The days are certainly getting shorter, and the soil colder, and there is very little need to mow the lawn, which is always a bonus. But that does not mean you can leave them unattended if you have deciduous trees around.
If you do, you will have certainly noticed leaves covering large parts of what was once considered the lawn. If these are left for a week or more, the grass underneath can die due to a lack of light.
What to do?
Well firstly, what not to do, is burn them. They contain far too much valuable organic matter, that the soil loves, not to use them. So why not rake them up and spread them thickly around the base of trees and shrubs and let them rot down.
Leaves from broad-leaved trees, like the oak, ash and elm, are not great to dig directly into vegetable or ornamental garden beds, as they take too long to break down and can rob the soil of nitrogen, so they are better layered on the surface.

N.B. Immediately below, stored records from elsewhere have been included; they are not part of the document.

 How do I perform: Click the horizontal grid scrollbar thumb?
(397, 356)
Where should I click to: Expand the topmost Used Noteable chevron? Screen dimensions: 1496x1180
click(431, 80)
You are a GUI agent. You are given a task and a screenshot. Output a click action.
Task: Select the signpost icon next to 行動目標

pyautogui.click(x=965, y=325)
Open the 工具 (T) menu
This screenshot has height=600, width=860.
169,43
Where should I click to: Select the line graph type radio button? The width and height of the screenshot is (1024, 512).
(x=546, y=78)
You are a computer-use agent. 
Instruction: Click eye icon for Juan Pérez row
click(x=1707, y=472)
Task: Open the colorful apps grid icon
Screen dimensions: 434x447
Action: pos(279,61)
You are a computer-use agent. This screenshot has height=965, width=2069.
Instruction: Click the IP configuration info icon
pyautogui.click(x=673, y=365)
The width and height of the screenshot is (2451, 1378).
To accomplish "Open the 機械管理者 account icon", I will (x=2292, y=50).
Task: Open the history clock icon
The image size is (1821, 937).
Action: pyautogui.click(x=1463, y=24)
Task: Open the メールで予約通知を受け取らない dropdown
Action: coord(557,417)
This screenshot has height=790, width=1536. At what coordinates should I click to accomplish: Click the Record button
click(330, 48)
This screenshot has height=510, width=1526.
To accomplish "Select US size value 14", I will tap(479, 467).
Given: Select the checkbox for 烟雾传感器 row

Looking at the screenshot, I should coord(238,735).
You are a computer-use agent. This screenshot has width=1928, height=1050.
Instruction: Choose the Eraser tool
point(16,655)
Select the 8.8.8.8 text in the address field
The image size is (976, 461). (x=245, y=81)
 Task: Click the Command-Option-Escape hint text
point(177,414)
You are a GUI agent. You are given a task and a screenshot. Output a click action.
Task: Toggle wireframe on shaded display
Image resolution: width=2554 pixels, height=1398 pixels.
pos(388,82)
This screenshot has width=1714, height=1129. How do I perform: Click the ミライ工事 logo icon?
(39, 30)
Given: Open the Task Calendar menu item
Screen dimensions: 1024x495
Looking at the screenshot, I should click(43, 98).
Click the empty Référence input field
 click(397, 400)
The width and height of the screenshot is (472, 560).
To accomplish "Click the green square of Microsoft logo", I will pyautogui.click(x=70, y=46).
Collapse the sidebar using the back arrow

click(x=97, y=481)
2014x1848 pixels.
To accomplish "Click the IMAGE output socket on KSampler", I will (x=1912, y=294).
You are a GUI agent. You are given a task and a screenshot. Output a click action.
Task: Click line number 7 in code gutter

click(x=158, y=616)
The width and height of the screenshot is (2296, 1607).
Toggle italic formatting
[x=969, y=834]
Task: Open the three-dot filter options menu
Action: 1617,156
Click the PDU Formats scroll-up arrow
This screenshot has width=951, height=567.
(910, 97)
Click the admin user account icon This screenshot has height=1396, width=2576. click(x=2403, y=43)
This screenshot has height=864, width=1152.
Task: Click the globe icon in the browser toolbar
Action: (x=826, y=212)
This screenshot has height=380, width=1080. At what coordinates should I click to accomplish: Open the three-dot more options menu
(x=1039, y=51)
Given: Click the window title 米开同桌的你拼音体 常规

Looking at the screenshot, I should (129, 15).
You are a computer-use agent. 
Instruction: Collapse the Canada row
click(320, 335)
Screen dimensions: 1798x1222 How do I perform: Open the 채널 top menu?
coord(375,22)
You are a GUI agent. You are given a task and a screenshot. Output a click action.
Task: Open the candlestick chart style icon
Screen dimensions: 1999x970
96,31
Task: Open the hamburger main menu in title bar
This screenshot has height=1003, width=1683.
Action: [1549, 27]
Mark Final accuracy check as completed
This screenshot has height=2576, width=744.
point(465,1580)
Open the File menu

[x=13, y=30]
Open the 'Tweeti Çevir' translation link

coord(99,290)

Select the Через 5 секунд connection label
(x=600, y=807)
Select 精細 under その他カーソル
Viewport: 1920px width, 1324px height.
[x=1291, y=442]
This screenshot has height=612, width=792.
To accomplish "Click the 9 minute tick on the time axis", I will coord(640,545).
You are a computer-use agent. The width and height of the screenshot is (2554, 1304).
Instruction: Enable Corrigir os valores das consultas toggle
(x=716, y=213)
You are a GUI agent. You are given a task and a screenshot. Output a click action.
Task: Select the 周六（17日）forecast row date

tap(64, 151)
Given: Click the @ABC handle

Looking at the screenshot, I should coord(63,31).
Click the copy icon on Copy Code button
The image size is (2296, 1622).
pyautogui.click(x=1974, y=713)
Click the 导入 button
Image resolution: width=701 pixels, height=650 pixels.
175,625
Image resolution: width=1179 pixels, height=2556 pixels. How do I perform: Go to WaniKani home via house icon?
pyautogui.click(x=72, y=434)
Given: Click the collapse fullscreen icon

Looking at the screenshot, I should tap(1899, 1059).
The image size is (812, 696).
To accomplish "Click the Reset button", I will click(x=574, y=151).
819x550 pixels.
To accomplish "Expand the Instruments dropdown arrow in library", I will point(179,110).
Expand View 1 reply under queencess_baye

If you add handfuls of blood and bone or animal manure, this will help break them down quicker and also enhance the topsoil.
If you have a lot of leaves, they can also be used as an effective weed suppressant, if placed directly over the weeds.
As they are slow rotting, they can also be used as mulch around newly planted ornamental or fruit trees.
So, no mowing to be done, but plenty of raking, piling and distributing, which is an exercise not only good for the soil and plants, but for me also, even in the cold and wet! That is my weekend sorted!